» **SHORT PROBLEM**: Copy out the rows in the stretch from the one containing "will click(1067, 709)." through the one containing "[x=146, y=7]", exactly as they appear.

======== SOURCE RECORDS

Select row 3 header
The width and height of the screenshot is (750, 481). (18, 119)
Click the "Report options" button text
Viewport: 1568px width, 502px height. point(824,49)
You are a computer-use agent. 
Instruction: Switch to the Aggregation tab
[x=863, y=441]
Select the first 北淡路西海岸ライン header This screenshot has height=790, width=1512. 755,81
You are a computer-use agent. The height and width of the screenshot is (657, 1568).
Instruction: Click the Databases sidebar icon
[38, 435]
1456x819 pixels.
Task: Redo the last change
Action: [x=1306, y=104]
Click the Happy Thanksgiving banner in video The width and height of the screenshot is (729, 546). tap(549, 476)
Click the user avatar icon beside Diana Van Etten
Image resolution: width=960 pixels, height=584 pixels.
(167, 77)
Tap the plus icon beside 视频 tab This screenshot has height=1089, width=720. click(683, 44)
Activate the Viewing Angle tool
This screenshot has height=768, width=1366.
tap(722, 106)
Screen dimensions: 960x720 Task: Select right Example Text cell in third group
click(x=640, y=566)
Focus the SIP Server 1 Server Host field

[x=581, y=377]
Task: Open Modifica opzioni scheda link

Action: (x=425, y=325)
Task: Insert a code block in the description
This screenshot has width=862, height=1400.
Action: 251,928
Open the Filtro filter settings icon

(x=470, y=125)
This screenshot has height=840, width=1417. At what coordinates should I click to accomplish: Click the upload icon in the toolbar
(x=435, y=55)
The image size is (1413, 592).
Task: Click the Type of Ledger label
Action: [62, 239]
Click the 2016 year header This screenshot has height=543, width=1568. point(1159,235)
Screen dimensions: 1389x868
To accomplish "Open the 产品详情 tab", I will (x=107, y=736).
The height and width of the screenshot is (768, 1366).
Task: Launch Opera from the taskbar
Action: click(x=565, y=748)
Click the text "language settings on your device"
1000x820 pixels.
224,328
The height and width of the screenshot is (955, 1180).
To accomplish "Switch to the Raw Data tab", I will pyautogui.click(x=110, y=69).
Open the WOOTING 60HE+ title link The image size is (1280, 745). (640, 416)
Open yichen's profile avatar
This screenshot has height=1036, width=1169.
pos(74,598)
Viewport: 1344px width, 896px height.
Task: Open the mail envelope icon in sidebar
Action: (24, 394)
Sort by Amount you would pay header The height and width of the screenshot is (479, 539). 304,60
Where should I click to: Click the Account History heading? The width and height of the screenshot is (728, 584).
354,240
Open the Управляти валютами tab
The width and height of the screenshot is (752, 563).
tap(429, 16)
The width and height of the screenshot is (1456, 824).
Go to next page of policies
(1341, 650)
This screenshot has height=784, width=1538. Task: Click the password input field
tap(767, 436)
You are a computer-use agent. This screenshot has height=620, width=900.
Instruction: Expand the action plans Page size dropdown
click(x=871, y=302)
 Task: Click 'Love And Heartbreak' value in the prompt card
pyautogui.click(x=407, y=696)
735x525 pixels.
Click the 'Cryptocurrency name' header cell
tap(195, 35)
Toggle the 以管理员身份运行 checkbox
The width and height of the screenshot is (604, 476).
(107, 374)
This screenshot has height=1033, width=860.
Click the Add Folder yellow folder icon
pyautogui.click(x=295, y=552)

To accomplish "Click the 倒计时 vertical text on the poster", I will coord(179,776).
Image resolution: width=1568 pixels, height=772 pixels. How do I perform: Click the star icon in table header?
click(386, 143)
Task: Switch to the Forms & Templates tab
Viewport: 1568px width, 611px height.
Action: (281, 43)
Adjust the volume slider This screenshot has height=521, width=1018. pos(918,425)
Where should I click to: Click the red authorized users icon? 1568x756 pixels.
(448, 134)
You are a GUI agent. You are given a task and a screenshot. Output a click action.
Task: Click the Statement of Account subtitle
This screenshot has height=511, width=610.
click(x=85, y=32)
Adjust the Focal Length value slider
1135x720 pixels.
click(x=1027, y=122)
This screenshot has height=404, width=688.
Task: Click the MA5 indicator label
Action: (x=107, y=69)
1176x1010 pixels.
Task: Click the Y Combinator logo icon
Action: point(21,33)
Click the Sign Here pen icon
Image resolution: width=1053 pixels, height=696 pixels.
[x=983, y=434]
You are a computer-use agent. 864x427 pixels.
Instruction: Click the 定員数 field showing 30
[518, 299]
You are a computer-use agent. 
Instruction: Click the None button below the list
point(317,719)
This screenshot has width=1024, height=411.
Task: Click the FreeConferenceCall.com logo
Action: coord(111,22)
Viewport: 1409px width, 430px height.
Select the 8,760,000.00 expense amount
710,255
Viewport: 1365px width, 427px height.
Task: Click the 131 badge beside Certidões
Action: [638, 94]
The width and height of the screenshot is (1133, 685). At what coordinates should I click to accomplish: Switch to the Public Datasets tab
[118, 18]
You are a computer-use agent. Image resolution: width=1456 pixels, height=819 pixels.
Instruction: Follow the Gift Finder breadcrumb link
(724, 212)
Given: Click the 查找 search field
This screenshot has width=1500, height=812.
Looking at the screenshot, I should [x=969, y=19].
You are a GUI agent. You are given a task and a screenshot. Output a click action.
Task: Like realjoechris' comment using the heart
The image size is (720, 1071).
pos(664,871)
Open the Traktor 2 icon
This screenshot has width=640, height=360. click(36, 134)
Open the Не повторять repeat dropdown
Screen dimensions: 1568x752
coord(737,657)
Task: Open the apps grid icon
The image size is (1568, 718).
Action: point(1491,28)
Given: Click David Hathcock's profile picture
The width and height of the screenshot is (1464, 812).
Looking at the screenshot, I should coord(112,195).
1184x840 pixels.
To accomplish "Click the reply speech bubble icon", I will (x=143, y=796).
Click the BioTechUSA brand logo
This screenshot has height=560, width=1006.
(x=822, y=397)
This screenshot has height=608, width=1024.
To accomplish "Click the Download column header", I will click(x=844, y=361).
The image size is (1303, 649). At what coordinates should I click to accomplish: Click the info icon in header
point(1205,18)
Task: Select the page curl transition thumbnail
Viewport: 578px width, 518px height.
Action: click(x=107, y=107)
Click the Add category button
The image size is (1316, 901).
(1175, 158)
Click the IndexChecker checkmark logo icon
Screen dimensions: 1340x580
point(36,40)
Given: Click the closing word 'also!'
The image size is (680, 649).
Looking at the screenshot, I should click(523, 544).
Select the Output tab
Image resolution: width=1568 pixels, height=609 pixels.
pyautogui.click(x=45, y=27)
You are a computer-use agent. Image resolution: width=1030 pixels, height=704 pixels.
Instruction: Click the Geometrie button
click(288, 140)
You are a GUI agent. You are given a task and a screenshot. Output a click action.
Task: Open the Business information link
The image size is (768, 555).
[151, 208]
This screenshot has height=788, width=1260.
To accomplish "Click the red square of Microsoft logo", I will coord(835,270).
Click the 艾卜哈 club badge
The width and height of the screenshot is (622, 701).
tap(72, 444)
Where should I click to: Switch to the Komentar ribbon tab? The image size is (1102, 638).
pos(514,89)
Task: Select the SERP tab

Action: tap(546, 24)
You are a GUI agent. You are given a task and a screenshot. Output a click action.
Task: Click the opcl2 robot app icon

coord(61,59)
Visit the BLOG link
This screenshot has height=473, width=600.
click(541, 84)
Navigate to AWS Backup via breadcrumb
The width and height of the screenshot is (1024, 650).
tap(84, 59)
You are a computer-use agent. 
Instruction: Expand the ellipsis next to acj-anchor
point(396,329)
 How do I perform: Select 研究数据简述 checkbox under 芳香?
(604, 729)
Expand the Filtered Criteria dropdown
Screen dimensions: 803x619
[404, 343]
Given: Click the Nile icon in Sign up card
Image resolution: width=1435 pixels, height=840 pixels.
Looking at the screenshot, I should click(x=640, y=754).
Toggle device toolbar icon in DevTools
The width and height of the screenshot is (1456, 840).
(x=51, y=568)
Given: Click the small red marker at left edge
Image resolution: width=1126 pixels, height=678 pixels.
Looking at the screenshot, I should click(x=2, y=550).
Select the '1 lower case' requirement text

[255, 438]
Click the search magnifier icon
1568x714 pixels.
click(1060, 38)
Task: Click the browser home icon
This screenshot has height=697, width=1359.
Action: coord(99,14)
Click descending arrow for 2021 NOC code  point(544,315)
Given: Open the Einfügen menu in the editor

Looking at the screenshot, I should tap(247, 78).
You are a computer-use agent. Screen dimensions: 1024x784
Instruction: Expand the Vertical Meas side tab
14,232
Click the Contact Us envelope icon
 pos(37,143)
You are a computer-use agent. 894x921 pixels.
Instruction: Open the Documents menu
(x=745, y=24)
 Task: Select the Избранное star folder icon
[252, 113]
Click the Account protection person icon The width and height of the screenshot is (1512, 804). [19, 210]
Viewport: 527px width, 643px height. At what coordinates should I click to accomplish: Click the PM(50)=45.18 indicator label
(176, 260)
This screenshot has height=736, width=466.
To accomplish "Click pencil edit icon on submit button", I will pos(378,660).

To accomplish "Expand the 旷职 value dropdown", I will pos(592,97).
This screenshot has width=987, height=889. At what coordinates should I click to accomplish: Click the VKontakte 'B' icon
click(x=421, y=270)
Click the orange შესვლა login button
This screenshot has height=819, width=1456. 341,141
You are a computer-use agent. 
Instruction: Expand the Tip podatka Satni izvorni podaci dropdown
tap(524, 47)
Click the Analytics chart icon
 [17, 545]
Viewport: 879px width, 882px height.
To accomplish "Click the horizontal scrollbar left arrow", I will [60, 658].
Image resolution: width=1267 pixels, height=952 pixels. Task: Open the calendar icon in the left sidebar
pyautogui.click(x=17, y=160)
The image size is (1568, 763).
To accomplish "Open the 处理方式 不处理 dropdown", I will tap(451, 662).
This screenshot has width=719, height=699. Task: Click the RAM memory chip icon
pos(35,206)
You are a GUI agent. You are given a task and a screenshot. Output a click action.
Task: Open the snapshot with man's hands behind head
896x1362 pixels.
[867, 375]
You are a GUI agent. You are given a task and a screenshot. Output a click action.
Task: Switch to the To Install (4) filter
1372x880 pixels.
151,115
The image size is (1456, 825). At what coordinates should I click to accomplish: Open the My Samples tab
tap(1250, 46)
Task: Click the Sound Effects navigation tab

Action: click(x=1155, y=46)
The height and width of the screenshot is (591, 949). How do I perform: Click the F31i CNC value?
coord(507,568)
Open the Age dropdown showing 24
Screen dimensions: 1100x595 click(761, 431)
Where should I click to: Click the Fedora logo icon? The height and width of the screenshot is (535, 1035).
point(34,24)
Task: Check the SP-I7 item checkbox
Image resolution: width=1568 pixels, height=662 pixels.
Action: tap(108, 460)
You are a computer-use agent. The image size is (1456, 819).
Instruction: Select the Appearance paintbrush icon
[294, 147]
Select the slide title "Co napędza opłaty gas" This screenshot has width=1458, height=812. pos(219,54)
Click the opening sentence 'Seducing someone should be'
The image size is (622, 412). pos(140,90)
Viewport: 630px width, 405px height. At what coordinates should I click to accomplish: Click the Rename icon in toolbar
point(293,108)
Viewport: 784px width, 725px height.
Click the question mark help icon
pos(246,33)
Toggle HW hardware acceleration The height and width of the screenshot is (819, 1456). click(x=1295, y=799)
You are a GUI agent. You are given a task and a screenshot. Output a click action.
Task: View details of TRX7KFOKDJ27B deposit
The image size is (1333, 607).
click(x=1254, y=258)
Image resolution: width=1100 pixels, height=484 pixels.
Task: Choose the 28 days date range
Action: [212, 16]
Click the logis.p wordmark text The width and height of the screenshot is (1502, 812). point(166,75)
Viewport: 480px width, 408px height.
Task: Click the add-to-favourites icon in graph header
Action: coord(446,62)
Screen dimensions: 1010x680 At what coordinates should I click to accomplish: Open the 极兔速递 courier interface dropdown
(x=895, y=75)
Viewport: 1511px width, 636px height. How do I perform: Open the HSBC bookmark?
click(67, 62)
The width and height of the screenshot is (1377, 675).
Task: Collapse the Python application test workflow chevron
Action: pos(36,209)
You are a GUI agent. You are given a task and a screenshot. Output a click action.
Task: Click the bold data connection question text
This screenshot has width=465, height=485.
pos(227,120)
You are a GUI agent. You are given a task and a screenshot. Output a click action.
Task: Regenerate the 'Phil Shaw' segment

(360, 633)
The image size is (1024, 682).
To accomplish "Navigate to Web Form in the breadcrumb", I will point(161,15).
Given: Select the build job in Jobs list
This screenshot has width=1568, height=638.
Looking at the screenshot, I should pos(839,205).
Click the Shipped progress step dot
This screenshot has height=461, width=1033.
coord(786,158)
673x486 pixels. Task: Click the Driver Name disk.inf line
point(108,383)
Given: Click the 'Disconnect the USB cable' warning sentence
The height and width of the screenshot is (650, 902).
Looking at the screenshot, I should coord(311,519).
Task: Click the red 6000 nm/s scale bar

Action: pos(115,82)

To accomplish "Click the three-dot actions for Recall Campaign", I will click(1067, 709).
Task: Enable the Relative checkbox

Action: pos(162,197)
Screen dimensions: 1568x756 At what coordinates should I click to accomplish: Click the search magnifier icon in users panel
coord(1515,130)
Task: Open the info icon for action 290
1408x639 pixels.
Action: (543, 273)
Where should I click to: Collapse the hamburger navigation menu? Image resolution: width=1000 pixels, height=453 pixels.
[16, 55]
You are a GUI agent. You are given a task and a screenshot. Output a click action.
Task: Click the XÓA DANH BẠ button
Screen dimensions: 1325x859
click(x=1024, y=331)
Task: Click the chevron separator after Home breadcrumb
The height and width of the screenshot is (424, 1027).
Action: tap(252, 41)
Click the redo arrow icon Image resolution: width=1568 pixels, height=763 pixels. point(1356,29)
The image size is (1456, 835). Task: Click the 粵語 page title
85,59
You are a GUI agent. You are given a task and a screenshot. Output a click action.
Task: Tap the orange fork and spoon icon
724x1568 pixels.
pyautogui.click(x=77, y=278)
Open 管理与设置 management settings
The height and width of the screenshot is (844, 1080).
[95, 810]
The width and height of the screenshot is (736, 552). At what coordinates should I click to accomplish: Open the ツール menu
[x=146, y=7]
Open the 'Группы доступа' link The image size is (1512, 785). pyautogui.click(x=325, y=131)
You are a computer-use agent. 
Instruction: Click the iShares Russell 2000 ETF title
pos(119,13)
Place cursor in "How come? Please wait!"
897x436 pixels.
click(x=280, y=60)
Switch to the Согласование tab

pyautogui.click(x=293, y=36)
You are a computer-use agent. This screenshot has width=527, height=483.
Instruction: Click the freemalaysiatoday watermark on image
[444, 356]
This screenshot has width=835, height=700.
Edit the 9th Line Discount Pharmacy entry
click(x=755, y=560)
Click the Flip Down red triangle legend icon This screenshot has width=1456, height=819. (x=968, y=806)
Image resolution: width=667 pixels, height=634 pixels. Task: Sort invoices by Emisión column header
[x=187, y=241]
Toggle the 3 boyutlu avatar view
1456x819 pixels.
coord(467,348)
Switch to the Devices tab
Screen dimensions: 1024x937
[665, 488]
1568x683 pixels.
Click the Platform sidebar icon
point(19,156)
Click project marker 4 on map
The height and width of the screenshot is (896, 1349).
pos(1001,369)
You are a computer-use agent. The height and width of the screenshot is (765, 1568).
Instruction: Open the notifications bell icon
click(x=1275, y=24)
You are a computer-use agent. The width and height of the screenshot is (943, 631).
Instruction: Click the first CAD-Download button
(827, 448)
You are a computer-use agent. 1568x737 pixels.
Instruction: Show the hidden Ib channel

================

» **ANSWER TO THE PROBLEM**:
To accomplish "Click the three-dot actions for Recall Campaign", I will click(1067, 709).
Task: Enable the Relative checkbox

Action: pos(162,197)
Screen dimensions: 1568x756 At what coordinates should I click to accomplish: Click the search magnifier icon in users panel
coord(1515,130)
Task: Open the info icon for action 290
1408x639 pixels.
Action: (543, 273)
Where should I click to: Collapse the hamburger navigation menu? Image resolution: width=1000 pixels, height=453 pixels.
[16, 55]
You are a GUI agent. You are given a task and a screenshot. Output a click action.
Task: Click the XÓA DANH BẠ button
Screen dimensions: 1325x859
click(x=1024, y=331)
Task: Click the chevron separator after Home breadcrumb
The height and width of the screenshot is (424, 1027).
Action: tap(252, 41)
Click the redo arrow icon Image resolution: width=1568 pixels, height=763 pixels. point(1356,29)
The image size is (1456, 835). Task: Click the 粵語 page title
85,59
You are a GUI agent. You are given a task and a screenshot. Output a click action.
Task: Tap the orange fork and spoon icon
724x1568 pixels.
pyautogui.click(x=77, y=278)
Open 管理与设置 management settings
The height and width of the screenshot is (844, 1080).
[95, 810]
The width and height of the screenshot is (736, 552). At what coordinates should I click to accomplish: Open the ツール menu
[x=146, y=7]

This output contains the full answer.